OK maybe this makes me a culinary dinosaur but at least I know that old mother nature, if left alone (with just a little help from her friends) can produce the most awesome and delicious morsels. I love pasta and I love calamari and if you combine a beautiful hand made, Durum wheat pasta with fresh squid sautéed in pristine olive oil with a touch of garlic and chilli….well…I mean…who needs sex! But cuttlefish shaved into translucent pasta skin and man-made caviar? Give me a break!

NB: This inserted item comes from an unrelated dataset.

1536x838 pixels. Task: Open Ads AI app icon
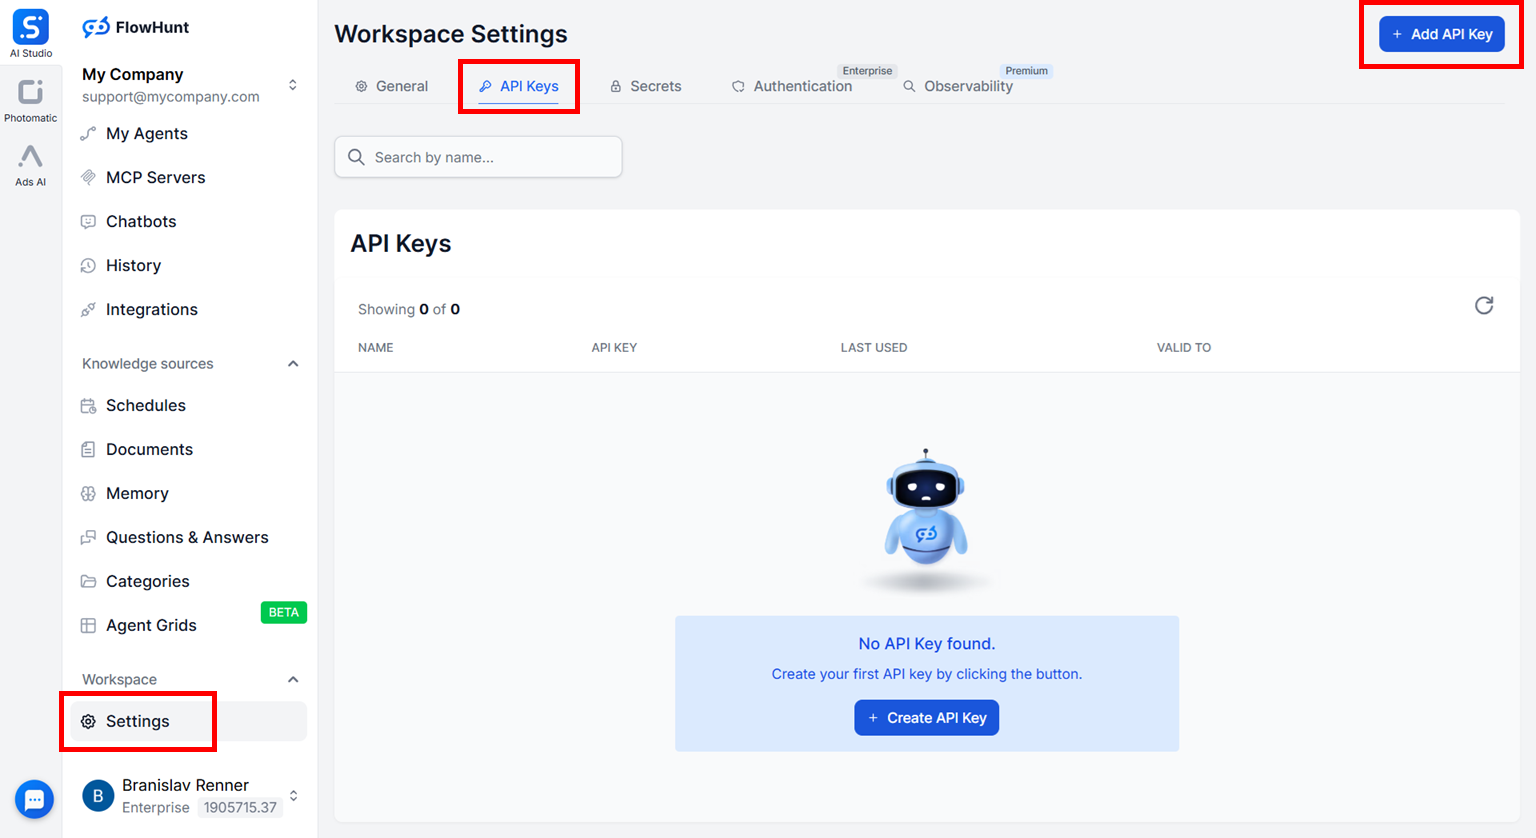point(30,157)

As luck would have it such techno-gastronomy has reached its high point at the same time as has its exact opposite, the culinary green preservationist Slow Food Movement, which seeks to embrace the art of eating at a slower, more harmonious pace with the aim of appreciating all the natural textures and flavours of food and wine using the most traditional methods of cooking. I would hazard a guess that both of these opposing culinary revolutions are reacting to the deluge of fast food outlets, the industrialization of foodstuffs and the standardization of taste: One rejects industrial food in favour of culinary authenticity; the other uses scientific techniques to challenge the domain of established culinary norms.

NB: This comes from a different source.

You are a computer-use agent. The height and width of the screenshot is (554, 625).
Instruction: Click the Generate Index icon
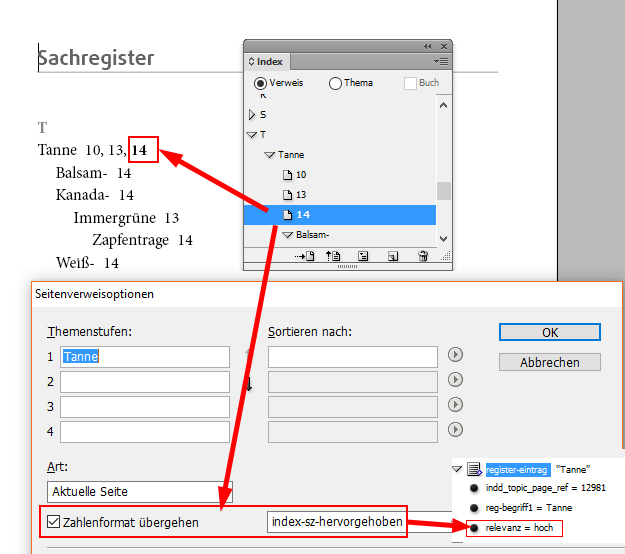point(363,257)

And don’t get me started on so called “fusion”. Actually most of the world’s ethnic cuisines are a fusion of cultures anyway. It is just a matter of semantics. But this dammed rush to create and over create is making it harder to come up with useful labels for menus and a definite pain in the butt for any honest chef that just wants to cook good food. All of this does point to a direr situation though: The cuisines of the world are imploding into one enormous, ill-defined mass. Supposedly it is stimulating that chefs opening up their kitchens to other influences, discovering new and exotic ingredients and creating multi-ethnic menus. And truthfully some of these the creations can be utterly yummy. The problem is, too many chefs are creating dishes that meander across so many borders and allude to so many traditions and that lesser cooks value form and performance over flavour and the integrity of ingredients that the shock of the new becomes the only item on the agenda and they—we—lose any sense of place and taste. Maybe they should just try cooking good ingredients properly and serving it in a recognizable way!

I must admit that unfortunately I never made it to El Bulli, proclaimed as the “the world’s best restaurant” but how much of this was media hype and even Chef Ferran Adrià’s brother and partner Albert admitted it was time to “tame the monster” There is no Doubt that chef Adrià was the master and father of this new world culinary surrealism as it spread like a virus throughout the culinary world with chefs every where scrambling to reproduce faint echo’s of the “master’s” creations, foaming everything that could be emulsified and deconstructing everything until it bore no resemblance to the original product but I don’t have much confidence in the longevity of this style, and it will, in all likely hood, be relegated to the trash can of culinary history like the cooking styles that have gone before: cuisine minceur, nouveaux cuisine etc. at the end of the day the Adrià brothers are business men and like any good business men they recognized that they had taken their creation to the max and now they are going on a different course with the El Bulli Foundation and I for one look forward with trepidation to more  new and surprising culinary innovations if only for the novelty because after every  one of these innovations in culinary ideas we are getting closer and closer to the idea of a global cuisine.

Of course, it is yet to be seen whether the world’s regional food traditions will, at the end of the day, survive this impending globalization of cosmo-cuisine, design, culture, cosmo-everything.

In an interview, chef Paul Bocuse said, “People are travelling an enormous amount, and they tend to want to find the dishes and tastes they’re used to wherever they go.” I’m hoping he’ll turn out to be wrong.

I still prescribe to the theory of Jean-Anthelme Brillat-Savarin, the most influential of past gastronomes, as he summed it up nicely: “Animals eat. Men and women dine. And men and women of discrimination dine well.”